A new study published in the Journal of Applied Psychology has found that gig workers, salespeople, and other workers who rely on volatile, fluctuating income often experience worse physical health outcomes, including poor sleep, headaches, stomach issues, and back pain.

“Pay volatility seems to predict worse health outcomes across a wide range of incomes,” said study author Gordon Sayre, an assistant professor of Organizational Behavior at Emlyon Business School in France. “Not only was pay volatility related to worse health in lower-paid tipped jobs or among freelancers in the gig economy but for higher-paid professionals working in finance, sales, and marketing, where commissions and performance bonuses are common.”
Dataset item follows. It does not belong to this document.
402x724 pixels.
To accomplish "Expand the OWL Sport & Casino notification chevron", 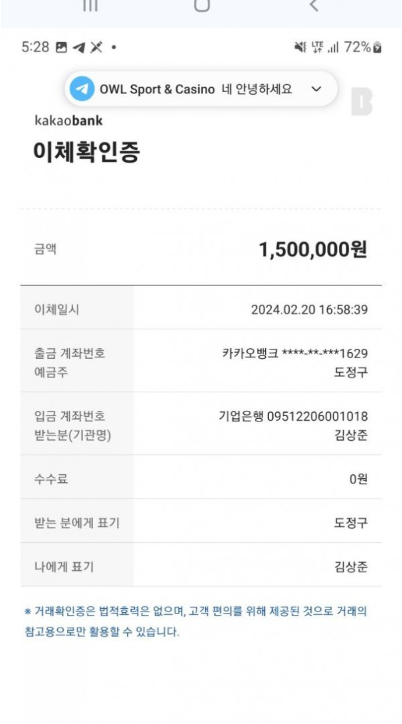I will click(x=316, y=89).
In one study, 85 U.S. workers relying on tips, such as waiters, delivery drivers, or maids, filled-in daily surveys for two weeks regarding their total daily pay and health. The analysis revealed that large fluctuations of daily pay over the study period was associated with negative health issues and poor sleep quality. This relationship was stronger when volatile pay made up a larger percentage of the workers’ total pay.

Another three-weeks study included 375 U.S. participants who spent an average of 29 hours per week working Amazon’s Mechanical Turk, a website where individuals have to complete a variety of tasks for minimal amounts of pay. In this case too, those with larger fluctuations in their pay experienced the worse health outcomes.
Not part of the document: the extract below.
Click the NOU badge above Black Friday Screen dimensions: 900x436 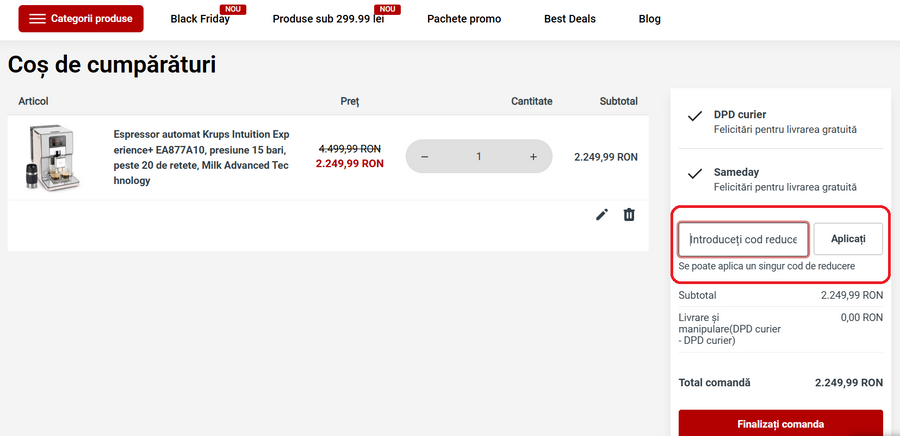233,9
Finally, Sayre conducted a three-month online survey of 252 higher-income employees in finance, marketing, and sales who relied on commissions or bonuses for a fraction of their income. The results showed that pay volatility was less harmful to health when the participants were less reliant on commissions and bonuses.

These findings suggest that businesses should consider whether volatile forms of pay are necessary and ensure that more stable forms of compensation make up a larger part of employees’ total income. 

“Unions are another way that workers could secure stronger protections against volatile pay. Raising the proportion of base pay and reducing dependence on volatile pay should help protect workers’ health in many industries,” Sayre concluded.